In 1992 I had to have a laminectomy. After years of maltreatment, my back went out when I was at work in a church in Illinois. Unable to stand and unwilling to ask for help, I crawled down the back stairs from my second story office, out the back door, and down–more stairs–to my car (I am not exaggerating). I spent weeks lying on the floor of our house refusing to let anyone but my family see me in such a degrading, helpless state. Finally I had to admit my need for help. After the successful laminectomy (thank God), I was in varying stages of helplessness for months. I was being healed but getting there was humiliating.

What’s all that have to do with Easter? Just this. The whole Jesus story is about our human helplessness. And our unwillingness to ask for help. The cross is a constant reminder that I cannot save myself . Nor can you. No matter how many self-help books I read, goals I set, lists I make, verses I memorize, years I live I cannot–by myself–overcome my deepest faults or fiercest fears. I am weak and helpless.

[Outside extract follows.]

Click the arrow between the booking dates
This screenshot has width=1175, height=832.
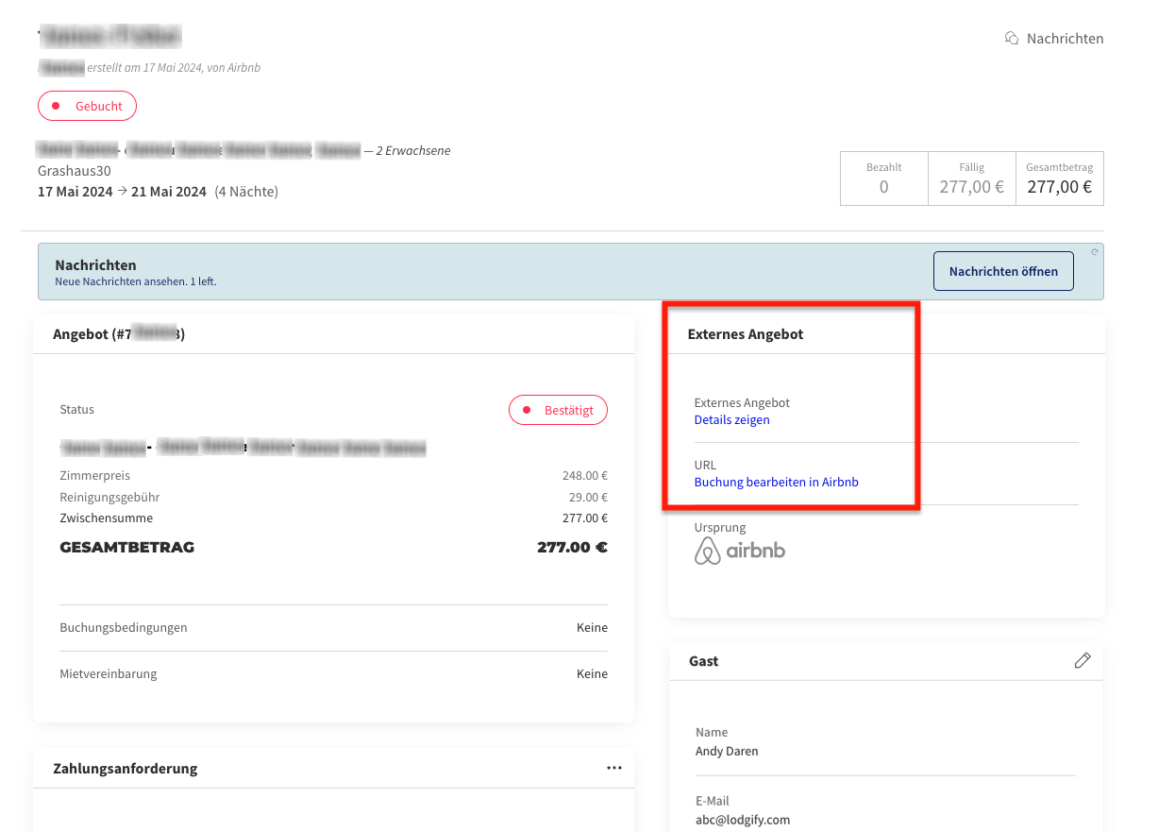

As singer, songwriter Bruce Cockburn puts it in his song “Dweller By A Dark Stream,”

“It could have been me put the thorns in your crown
Rooted as I am in a violent ground
How many times have I turned your promise down . . .”

But I don’t want you or God to see me in my helplessness. No matter how much I need it, I don’t want help. So I deny it, hiding, pretending, obfuscating. Yet true transformation, true victory over faults and fears, comes only in looking up, reaching up, to those hands stretched out on the cross. Every year, like a lamb, Easter slips back into our lives showing us two things: our need for God’s help and God never tiring of offering it.

Cockburn continues,

“. . . Still you pour out your love
Pour out your love”

This Easter is no exception.

P.S. If you have no place to celebrate Easter, consider joining me at The Neighborhood Church. Click here for more info.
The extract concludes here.